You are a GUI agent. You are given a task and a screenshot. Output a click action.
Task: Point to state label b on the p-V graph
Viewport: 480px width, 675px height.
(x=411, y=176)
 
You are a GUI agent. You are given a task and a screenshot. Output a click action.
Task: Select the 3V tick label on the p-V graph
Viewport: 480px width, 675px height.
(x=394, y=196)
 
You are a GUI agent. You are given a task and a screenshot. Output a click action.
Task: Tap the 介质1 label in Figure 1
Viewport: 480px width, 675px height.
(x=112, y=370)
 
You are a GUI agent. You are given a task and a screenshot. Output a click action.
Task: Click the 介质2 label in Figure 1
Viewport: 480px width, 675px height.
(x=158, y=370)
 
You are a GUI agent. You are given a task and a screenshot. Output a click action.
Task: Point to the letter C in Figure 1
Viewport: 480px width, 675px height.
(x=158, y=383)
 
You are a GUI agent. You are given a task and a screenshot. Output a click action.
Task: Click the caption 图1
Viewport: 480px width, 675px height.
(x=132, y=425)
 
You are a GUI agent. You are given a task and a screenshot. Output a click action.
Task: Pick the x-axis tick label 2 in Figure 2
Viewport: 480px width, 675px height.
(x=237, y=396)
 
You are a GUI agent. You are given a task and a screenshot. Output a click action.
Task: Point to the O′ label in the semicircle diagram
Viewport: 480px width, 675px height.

···

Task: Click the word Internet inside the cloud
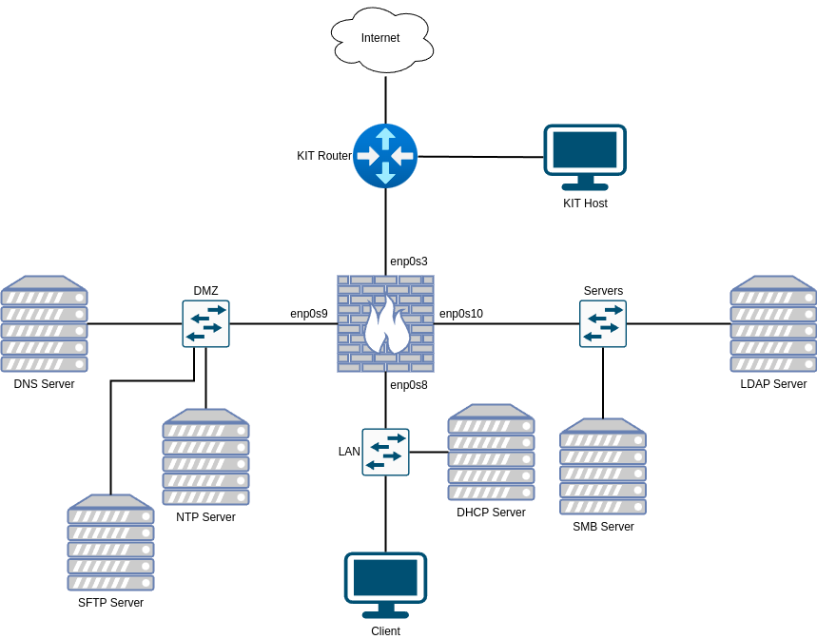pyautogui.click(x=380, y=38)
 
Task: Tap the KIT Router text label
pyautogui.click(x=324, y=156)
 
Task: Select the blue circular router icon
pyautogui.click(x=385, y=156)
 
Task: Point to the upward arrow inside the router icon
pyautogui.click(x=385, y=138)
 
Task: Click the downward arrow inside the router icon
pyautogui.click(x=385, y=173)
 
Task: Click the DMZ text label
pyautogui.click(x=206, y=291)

···

> [What the exercise asks]:
Collect every line of the records that contains the string "text", copying each line in full. Case counts.

> [Completed exercise]:
Task: Tap the KIT Router text label
Task: Click the DMZ text label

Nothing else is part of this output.